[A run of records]
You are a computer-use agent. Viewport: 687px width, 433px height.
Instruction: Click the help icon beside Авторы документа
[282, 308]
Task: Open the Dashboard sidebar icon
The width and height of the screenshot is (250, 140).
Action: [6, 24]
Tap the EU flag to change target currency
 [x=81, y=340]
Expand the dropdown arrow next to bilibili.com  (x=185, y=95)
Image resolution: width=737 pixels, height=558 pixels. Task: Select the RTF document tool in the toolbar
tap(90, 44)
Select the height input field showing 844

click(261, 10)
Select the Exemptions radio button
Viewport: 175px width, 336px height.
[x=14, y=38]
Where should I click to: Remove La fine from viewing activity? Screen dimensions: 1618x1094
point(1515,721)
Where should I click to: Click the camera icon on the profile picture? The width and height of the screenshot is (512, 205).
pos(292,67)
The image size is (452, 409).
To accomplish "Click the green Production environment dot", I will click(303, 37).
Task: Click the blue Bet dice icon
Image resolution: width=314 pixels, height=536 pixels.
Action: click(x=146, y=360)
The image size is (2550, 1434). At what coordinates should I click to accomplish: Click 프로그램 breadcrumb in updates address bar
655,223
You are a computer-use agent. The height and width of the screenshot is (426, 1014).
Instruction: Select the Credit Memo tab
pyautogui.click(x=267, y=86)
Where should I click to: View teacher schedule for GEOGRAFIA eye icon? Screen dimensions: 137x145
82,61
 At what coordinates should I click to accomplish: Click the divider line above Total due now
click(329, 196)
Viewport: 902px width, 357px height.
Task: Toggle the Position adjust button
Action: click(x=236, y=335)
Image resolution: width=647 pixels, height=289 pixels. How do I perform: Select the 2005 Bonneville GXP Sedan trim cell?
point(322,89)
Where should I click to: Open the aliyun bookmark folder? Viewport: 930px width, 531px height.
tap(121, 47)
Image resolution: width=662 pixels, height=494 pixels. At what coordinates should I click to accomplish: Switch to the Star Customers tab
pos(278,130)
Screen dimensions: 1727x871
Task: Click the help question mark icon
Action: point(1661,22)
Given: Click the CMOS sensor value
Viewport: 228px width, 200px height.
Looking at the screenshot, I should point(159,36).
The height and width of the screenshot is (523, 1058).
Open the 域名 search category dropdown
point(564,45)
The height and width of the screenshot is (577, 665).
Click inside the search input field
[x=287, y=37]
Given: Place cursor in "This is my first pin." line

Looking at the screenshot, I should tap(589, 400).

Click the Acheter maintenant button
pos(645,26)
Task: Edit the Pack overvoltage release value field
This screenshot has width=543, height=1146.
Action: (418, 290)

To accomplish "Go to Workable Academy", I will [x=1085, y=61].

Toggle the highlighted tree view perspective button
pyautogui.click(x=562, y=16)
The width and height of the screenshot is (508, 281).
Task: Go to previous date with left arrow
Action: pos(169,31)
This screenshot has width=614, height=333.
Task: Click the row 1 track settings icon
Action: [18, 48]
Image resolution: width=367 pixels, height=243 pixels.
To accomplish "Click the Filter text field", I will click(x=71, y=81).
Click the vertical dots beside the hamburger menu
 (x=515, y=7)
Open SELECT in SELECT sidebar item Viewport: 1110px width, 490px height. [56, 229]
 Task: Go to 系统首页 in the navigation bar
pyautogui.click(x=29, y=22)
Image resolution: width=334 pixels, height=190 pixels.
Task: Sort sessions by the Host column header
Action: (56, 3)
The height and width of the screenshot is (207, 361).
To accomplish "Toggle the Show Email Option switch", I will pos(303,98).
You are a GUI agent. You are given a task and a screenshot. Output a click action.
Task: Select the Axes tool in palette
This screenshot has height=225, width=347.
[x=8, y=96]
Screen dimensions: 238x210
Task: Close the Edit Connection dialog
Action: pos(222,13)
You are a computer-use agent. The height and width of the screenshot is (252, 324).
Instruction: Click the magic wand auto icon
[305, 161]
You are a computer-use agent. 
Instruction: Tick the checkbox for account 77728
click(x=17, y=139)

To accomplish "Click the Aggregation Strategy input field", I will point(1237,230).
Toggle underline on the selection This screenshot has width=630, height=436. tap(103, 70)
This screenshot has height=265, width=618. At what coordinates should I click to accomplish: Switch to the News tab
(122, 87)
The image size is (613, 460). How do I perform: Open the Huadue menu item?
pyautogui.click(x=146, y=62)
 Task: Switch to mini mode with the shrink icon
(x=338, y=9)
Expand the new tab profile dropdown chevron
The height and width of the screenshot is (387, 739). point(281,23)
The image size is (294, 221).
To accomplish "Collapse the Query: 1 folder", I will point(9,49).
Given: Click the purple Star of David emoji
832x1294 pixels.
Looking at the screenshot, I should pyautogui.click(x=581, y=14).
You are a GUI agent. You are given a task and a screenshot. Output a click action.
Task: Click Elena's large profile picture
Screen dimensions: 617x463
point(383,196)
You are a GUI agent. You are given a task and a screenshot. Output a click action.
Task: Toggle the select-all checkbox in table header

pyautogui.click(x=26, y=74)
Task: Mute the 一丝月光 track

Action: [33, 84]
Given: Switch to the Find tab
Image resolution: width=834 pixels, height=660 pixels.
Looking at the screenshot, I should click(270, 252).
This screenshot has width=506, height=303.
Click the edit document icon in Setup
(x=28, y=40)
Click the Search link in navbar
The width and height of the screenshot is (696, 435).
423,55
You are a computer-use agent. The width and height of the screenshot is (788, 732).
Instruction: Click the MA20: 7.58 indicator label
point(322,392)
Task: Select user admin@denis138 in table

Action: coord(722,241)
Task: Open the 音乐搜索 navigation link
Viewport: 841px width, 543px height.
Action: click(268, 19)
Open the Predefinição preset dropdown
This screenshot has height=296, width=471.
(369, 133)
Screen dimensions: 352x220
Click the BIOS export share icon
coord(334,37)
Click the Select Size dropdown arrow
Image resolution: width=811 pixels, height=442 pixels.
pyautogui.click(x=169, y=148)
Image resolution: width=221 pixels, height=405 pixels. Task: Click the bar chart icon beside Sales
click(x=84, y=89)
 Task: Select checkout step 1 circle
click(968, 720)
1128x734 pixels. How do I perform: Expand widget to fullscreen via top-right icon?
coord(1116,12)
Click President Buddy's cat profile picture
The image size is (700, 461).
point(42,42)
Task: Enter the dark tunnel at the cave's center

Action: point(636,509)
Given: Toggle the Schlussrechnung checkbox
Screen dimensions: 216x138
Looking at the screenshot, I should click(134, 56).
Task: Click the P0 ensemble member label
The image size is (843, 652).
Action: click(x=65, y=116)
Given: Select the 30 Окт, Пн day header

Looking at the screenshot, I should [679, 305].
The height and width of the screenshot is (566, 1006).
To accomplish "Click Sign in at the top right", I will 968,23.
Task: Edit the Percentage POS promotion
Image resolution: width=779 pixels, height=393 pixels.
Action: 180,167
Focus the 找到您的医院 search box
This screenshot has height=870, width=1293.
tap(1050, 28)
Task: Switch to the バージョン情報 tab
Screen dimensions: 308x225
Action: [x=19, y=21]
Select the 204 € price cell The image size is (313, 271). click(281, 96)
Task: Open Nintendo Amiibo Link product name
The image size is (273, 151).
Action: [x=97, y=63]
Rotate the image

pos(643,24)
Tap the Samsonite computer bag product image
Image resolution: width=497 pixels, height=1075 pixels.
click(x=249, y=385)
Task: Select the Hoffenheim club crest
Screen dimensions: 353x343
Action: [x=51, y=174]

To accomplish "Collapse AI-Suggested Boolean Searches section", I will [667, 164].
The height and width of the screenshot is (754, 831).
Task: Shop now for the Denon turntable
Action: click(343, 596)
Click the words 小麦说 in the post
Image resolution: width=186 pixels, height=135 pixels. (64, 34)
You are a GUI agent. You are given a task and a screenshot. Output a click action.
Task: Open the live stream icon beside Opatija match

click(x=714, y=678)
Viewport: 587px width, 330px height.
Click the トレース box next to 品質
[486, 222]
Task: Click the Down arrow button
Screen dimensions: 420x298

- Your objective -
From the start of the records through the line containing "Expand the dropdown", swap "icon" for "button" and give only those lines, with nothing else changed.

- Correct answer -
You are a computer-use agent. Viewport: 687px width, 433px height.
Instruction: Click the help button beside Авторы документа
[282, 308]
Task: Open the Dashboard sidebar button
The width and height of the screenshot is (250, 140).
Action: [6, 24]
Tap the EU flag to change target currency
 [x=81, y=340]
Expand the dropdown arrow next to bilibili.com  (x=185, y=95)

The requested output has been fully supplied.